A motivational drive is a specific and enduring behavioral energy that has oriented you throughout your life to achieve a distinct pattern of results. You may be fundamentally motivated, for instance, to bring control, to evoke recognition, or to overcome obstacles. Because most of us have never thought seriously about the nature of our motivation, we lack the language to be able to describe our core motivational drives with much precision. This exercise gives us that ability. Core motivational drives are enduring, irresistible, and insatiable. They are probably explanatory of much of your behavior since the time you were a child. Think of them as your motivational energy—the reason you consistently gravitate toward certain types of projects (team versus individual, goal-oriented versus ideation) and activities (sports, arts, theater, forms of fitness) and not others. There are patterns in your motivation. If you can put your finger on what specifically they are, then you will have taken a major step toward understanding your thick desires.

The best way to uncover the patterns is by sharing stories. Stories about times in your life when you took an action that ended up being deeply fulfilling. Today it’s one of the first questions that I ask in any job interview because it helps cut through the thin stuff and goes straight to the essence of the person. “Tell me about a time in your life when you did something well and it brought you a sense of fulfillment,” I ask. I have seen this simple question transform interactions between individuals and entire communities. When stories are shared between two people who know how to listen well, the experience transports both the storyteller and the listener to a time when desire led to extraordinarily fulfillment. That’s why sharing those stories is a joyful experience. A Fulfillment Story, as I call it, has three essential elements:

1 It’s an action. You took some concrete action and you were the main protagonist, as opposed to passively taking in an experience. As life-changing as a Springsteen concert at the Stone Pony might have been for you, it’s not a Fulfillment Story. It might be for Bruce, but not for you. Dedicating yourself to learning everything about an artist and their work, on the other hand, could be.

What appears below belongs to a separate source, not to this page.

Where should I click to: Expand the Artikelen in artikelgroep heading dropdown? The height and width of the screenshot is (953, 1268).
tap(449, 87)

2 You believe you did well. You did it with excellence, you did it well—by your own estimation, and nobody else’s. You are looking for an achievement that matters to you. If you grilled what you think is a perfect rib-eye steak the other night, then you did something well and achieved something. Don’t worry about how big or small the achievement might seem to anyone else.

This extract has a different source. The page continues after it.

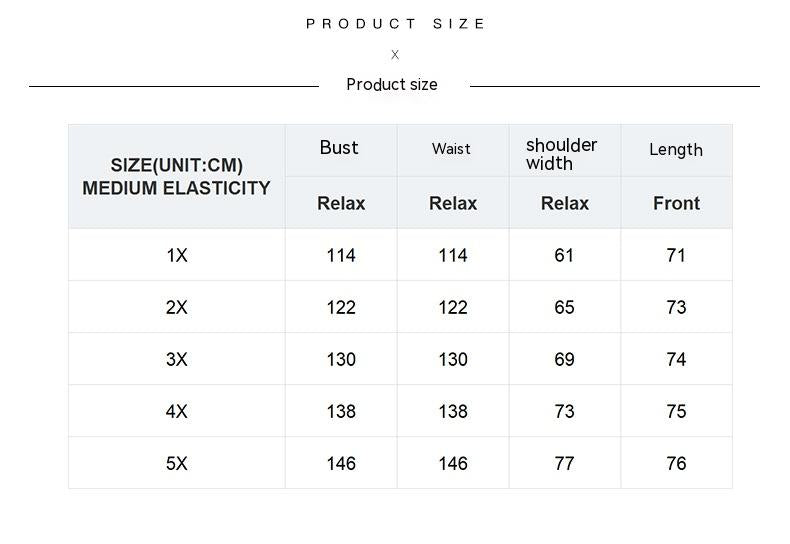
Task: Select the shoulder width column header
Action: tap(561, 154)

3 It brought you a sense of fulfillment. Your action brought you a deep sense of fulfillment, maybe even joy. Not the fleeting, temporary kind, like an endorphin rush. Fulfillment: you woke up the next morning and felt a sense of satisfaction about it. You still do. Just thinking about it brings some of it back.

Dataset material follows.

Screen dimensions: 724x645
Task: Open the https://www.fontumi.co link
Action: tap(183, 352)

Such moments of profound meaning and satisfaction matter. They reveal something critical about who you are.

Knowing something about the interior life of a person is necessary to understand why they do what they do and what it means to them. Fulfillment Stories get at the heart of action by looking at it from the inside out. Fulfillment Stories ask, “But why did that action mean so much to you?” The question and answer kick off a positive mimetic cycle. You tell one of your Fulfillment Stories. I listen with empathy to what you are telling me and reflect back to you what I heard and saw and felt in your story. Then you do the same for me. Empathy imitates empathy, heart speaks to heart. Every time I told a Fulfillment Story, another rose to the surface. As I dove deeper into my past, I uncovered stories I hadn’t thought about in a long time. Not only that—I hadn’t even recognized them as stories of fulfilling action at the time.

Most people are rarely, if ever, asked to tell the stories of their deeply fulfilling achievements.

"""

Excerpt from the book Wanting by Luke Burgis. I bought it because the book’s topic was “Human desire is mimetic – we imitate what other people want”, which is a very powerful idea.

Unfortunately I felt the book was trashy American self help author ego stroking, but the section above stood out to me.